## AI and Symbolic Regression

At Berlin's Data Science Retreat, I gave a talk that posed the following questions:

- What is technology?
- What is AI?
- WTF is genetic programming or symbolic regression? Why should I care?
- How
*does*Google find furry robots?

Here's my take on each.

** Technology is** a tool where other people know enough theory and algorithms, with implementations so good that the rest of us can just type 'A/B'. I got this view from Steve Boyd of Stanford. Your brain = tech. Your car = tech. I've found it incredibly helpful in building algorithms over the years. If you've got a pet algorithm where you're fiddling & twiddling parameters just to make it work... that's *not *tech. Set the bar such that when you ship the tech inside a user-facing tool, you're not holding your users' hands just to make it work.

**AI is** <definition keeps changing, and that's fine!> In the early days of AI it was: a machine that can replicate human cognitive behavior, as embodied by the Turing test.

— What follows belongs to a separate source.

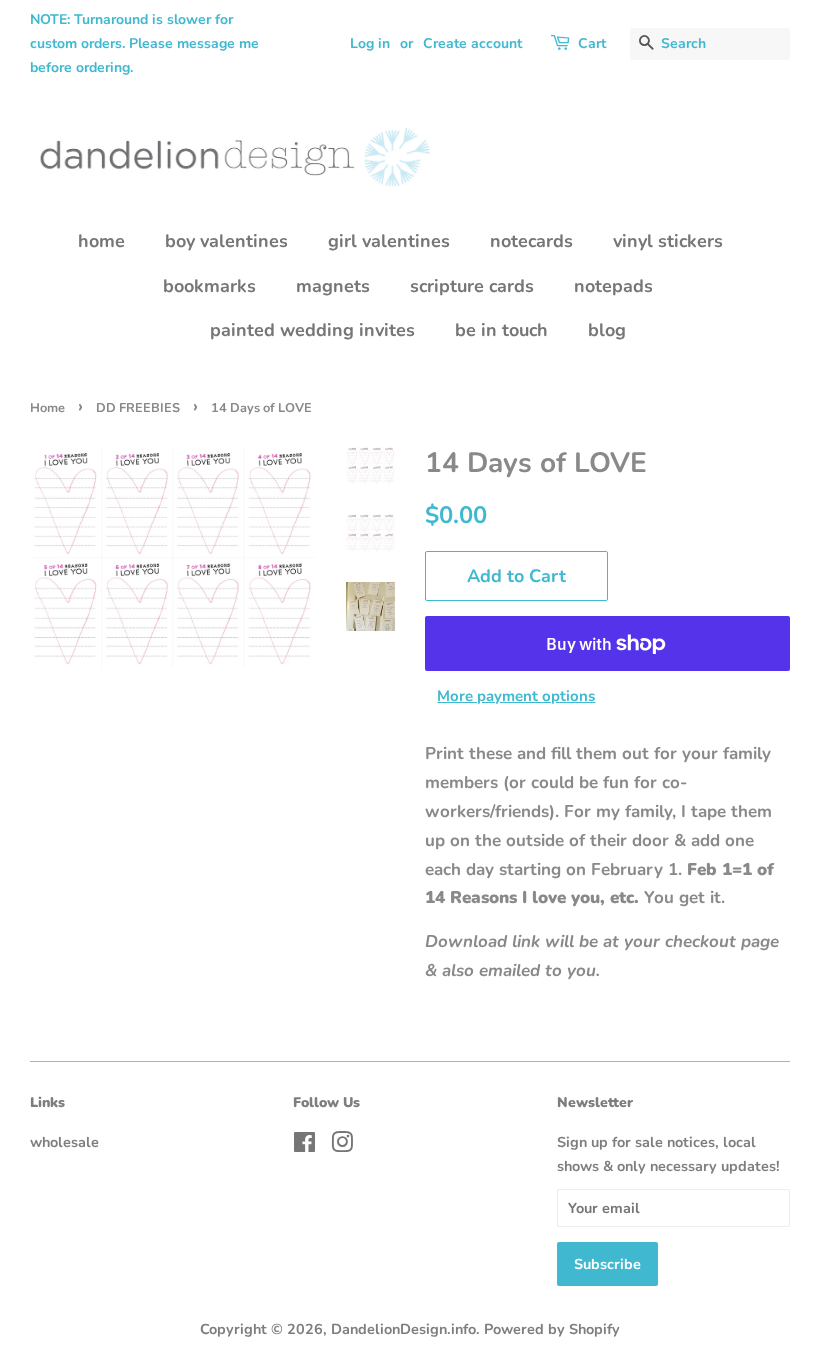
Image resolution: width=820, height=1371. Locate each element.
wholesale (64, 1142)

More recently, it was: a machine that can perform a cognitive task, that was previously only possible with a human, as embodied by Deep Blue for chess. Most recently, there are several definitions. A modern pragmatic one is: a machine that can perform a non-analytical information processing task, at speed / accuracy / capacity not possible by a human. I do appreciate the efforts of the Artificial General Intelligence folks, which goes back to the earliest goals of AI. I just don't see that as the *only* AI work.

There's another way to think about AI: the things in computer science that are still a mystery. There was a time when databases were sufficiently mysterious that they were considered AI. No more. Same for constraint logic programming, spreadsheets, density estimation, the list goes on and on. These days many machine learning tools, such as large-scale linear regression or SVMs, are sufficiently understood (and useful as technologies) that they no longer fall under the "mystery" umbrella. And, mysteries remain!

**Genetic Programming** is cool! It asks questions almost as general as AI, but scopes them down enough to sink your teeth into and make real systems to answer. At its core it's going for the long-standing aim of *automatic programming*, i.e. can I automatically generate a computer program that performs task x? GP has many great examples of automatic programming for everything from designing sorting networks to automatic bug detection & repair. And since computer programs can represent near anything, they can represent engineering structures, which is a very broad class of problems in itself. GP researchers have auto designed space antennae, analog circuit topologies, robot morphologies, scientific formulae, quantum computing algorithms, and more.

GP's solver is an evolutionary algorithm, though of course other solvers work too; for example Una-May O'Reilly used Simulated Annealing, and Kumara Sastry used an iterative Bayesian approach. Even random sampling works pretty well in some cases, as John Koza himself showed. The power of GP isn't the solver; rather, it's the questions that it has asked *and successfully answered* for the first time.

**Symbolic regression** is the problem of inducing an equation describing a relation among variables, given a set of training datapoints. Ideally the equation is simple enough to be interpreted by a human. That goal was one of the originating goals in the field of machine learning, and of course goes back further than that. It's had many labels over the years, from automatic function induction to nonlinear system identification (for the special case of dynamical systems). It's useful for everything from scientific discovery (e.g. discovering laws for pendulums with >1 joints, as Lipson and Schmidt did) to gaining insight into designing electric circuits (e.g. work I've done). It turns out that GP is pretty good at SR, and has become probably the biggest sub-branch of GP research. GP isn't the only way however. For example, I found that generating a giant set of basis functions, then solving them for them all at once with large-scale linear regression also works. It not only works, it's orders of magnitude faster and more scalable (with a small hit to generality).

Finally... how does **Google find furry robots**? In other words, how does Google do image search? How they do it now is more Deep Learning based. But back in the days of NIPS '09 they did it by large scale linear classification. Image search was one of the drivers of large scale linear modeling. It was a revelation to me that you could build a linear model with 10K or 1M input variables (or even 1T these days - thanks VW), in a sane amount of time on a single processor, with # training points << # input variables. This last bit is thanks to regularization, which mathematically amounts to minimizing the volume of the confidence ellipsoid of future predictions, or put simply minimizing how much you can screw up when predicting. The effect is that models use fewer input variables or have a smaller slope. Large scale linear modeling is ridiculously useful.